I’ll be 55 years old. I’ll turn 56 40 days later. I will have been working for nearly 43 years at that point.
That’s my planned “retirement” date. I’ve got two years from today to figure all of this stuff out.
On one hand, that seems like more than enough time. Two years to figure out everything. Two years to start putting things away, selling things, starting the long transition from one long era of my life to a new one.
On the other hand, it’s less than 750 days. That’s not a lot of time to accomplish many of the things I have to figure out. Things like: paying for a long bicycle trip. How long do I plan on being on the road? What happens after I’m done being on the road? Where do I stay? How do I eat? How do I acquire the necessary skills to survive on the road / being technically and literally homeless?
What about “Plan B”? What if something happens to my health between now and then? My brother and one of my sisters have both had their knees replaced. Does that mean whatever condition they had which led to those operations will affect me, too? Can I ride a bicycle thousands of miles with replaced knees?

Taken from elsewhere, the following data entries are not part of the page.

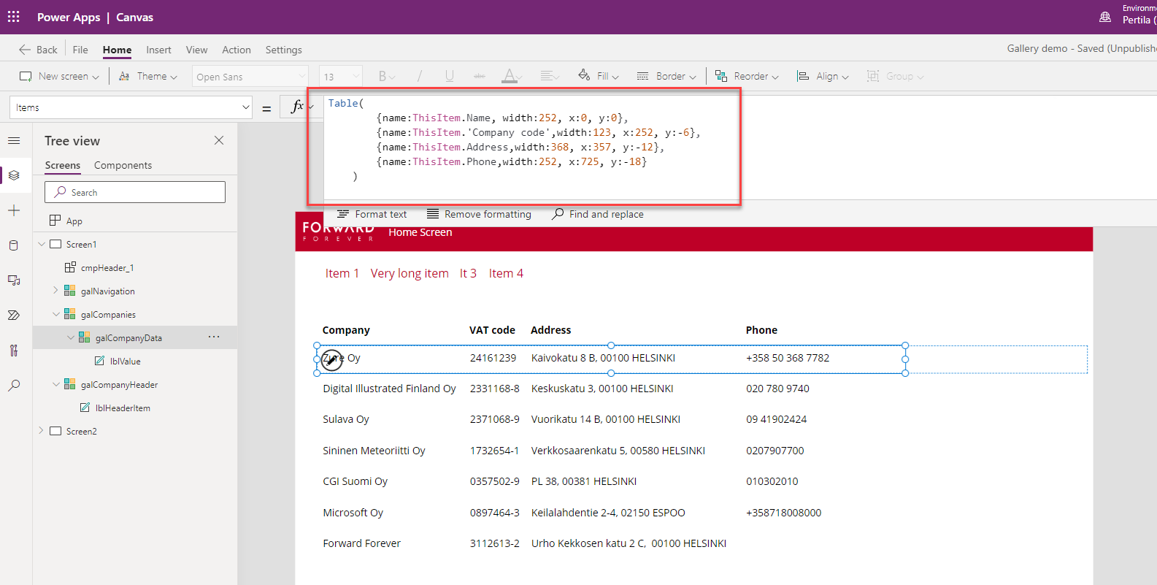Collapse the galCompanies tree node

(x=56, y=315)
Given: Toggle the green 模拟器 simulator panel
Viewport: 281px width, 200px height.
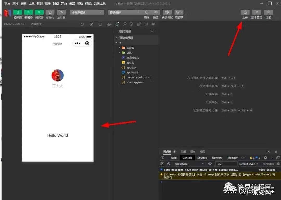Looking at the screenshot, I should point(18,12).

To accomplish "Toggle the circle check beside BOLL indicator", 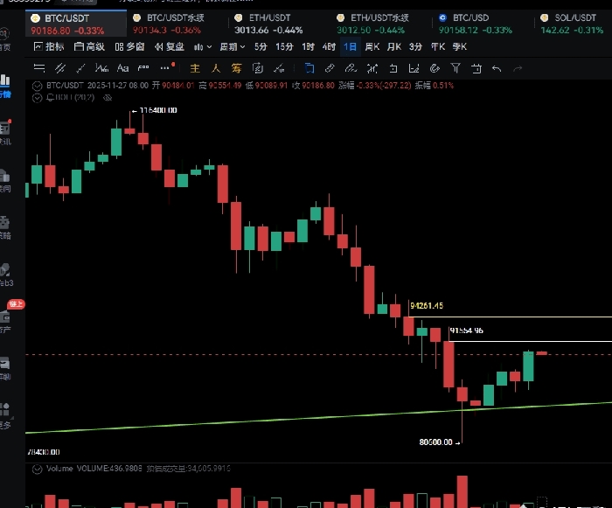I will (x=37, y=99).
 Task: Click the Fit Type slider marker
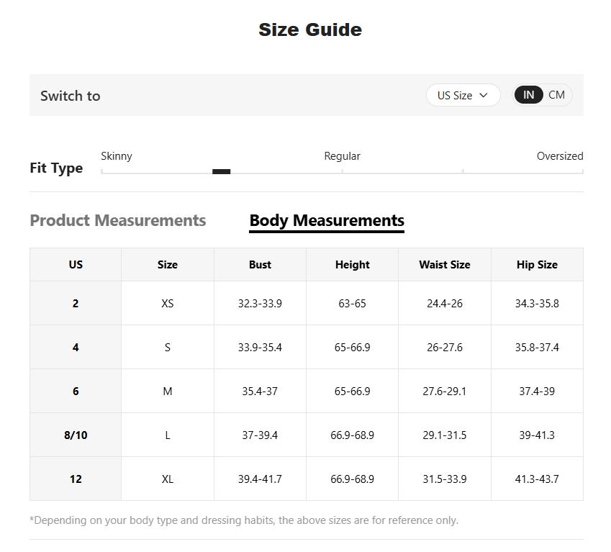(x=222, y=171)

Hell, can I ride a bicycle thousands of miles with my original factory installed knees?
When I got done with my 60 mile ride today, I took a nice, long (two hour!), hot bath. That helps with the aching muscles. Where am I going to find a bathtub on the road?
How can I possibly leave Dexter?
Two years. Not a lot of time to figure out the answers.

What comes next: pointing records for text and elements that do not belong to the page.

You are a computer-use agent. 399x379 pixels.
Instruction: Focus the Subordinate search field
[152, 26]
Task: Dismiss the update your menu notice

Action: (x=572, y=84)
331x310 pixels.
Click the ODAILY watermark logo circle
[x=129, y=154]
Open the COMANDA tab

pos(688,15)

Completely unrelated, except that it was another major milestone in my life that occurred on June 1.
The year was 1977. I was sworn into the US Navy and was off to boot camp in Great Lakes, Illinois. I was 18 years old.

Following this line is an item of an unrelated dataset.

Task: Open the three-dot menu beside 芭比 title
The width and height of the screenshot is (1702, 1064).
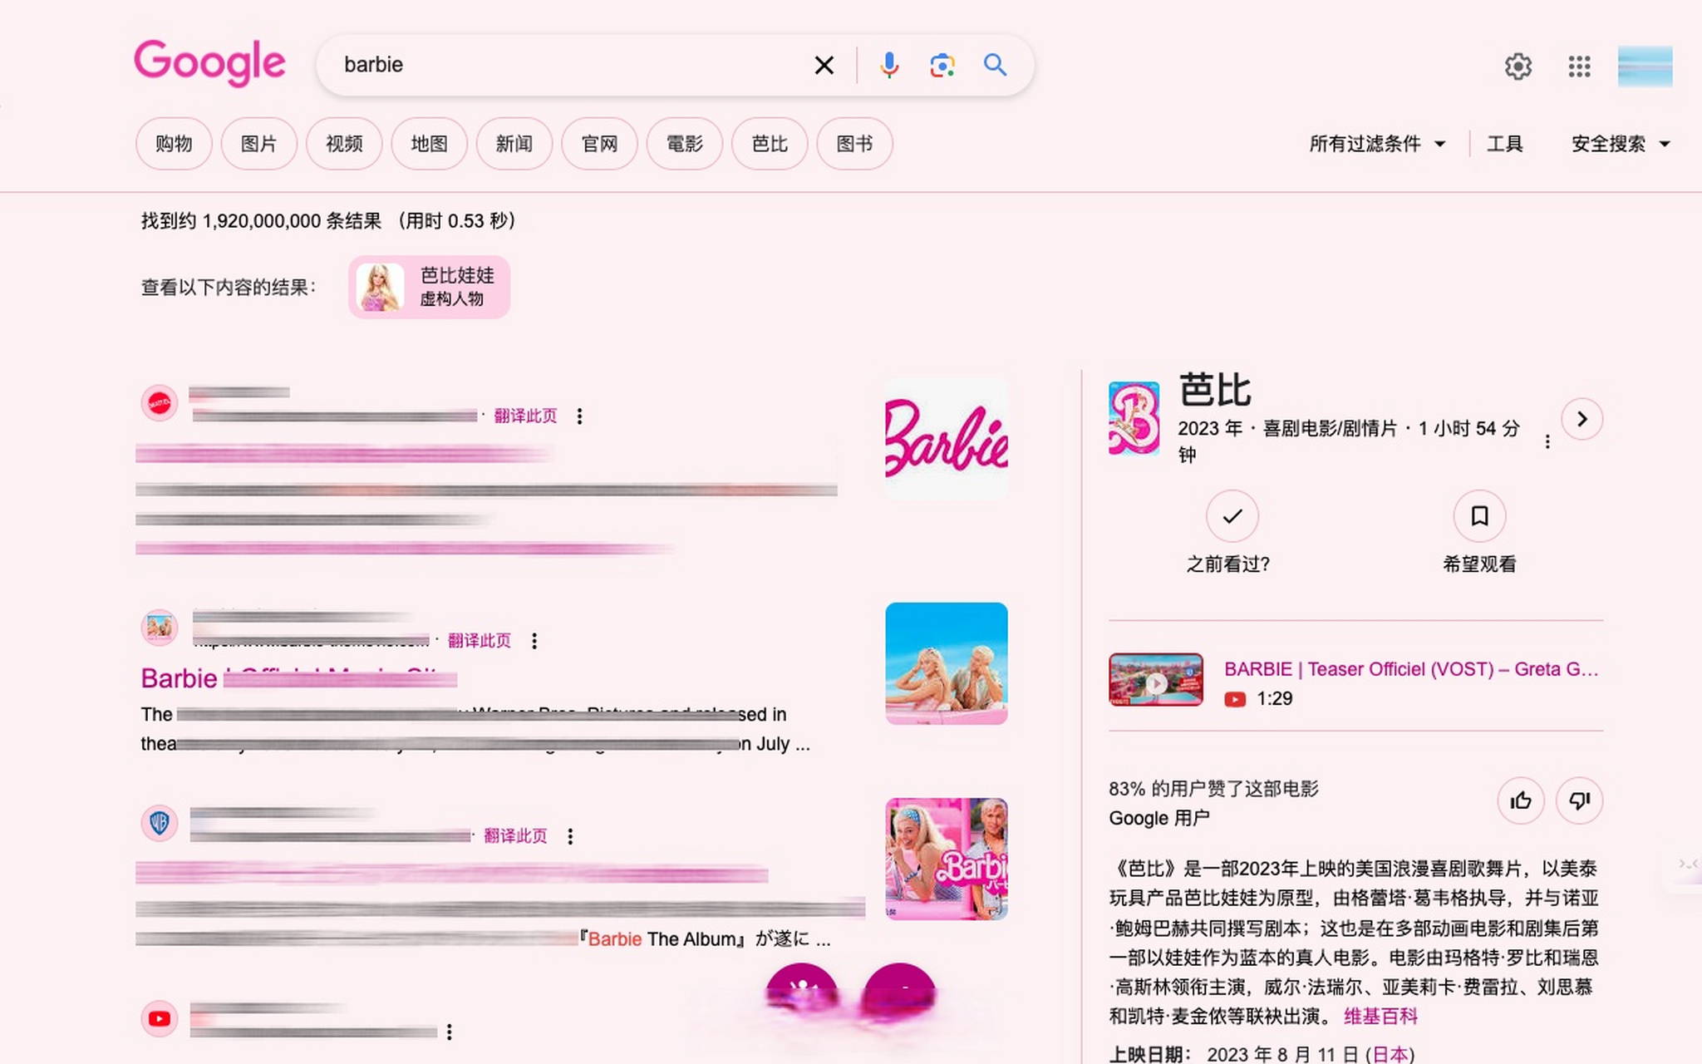Action: [x=1547, y=441]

I’d graduated from high school in 1976. I worked for Shoney’s in Millington, TN. One night in mid-May, 1977, I told the assistant manager that she basically had her head up her ass . . . which was, in a way, a good thing for her since she could then tell the difference between her ass and a hole in the ground.
This was on a Friday night. I was working the “wheel.” Assembling the cooked items onto the plates to put in the window for the waitresses to retrieve and take out to the tables. The assistant manager took my observation to heart, but, upon a tenth of a second’s reflection, decided that Shoney’s would somehow have to muddle on without my tremendous talents. (Obviously, since that Shoney’s is no longer in business in Millington, we can assume that she bet wrong. Que sera sera.)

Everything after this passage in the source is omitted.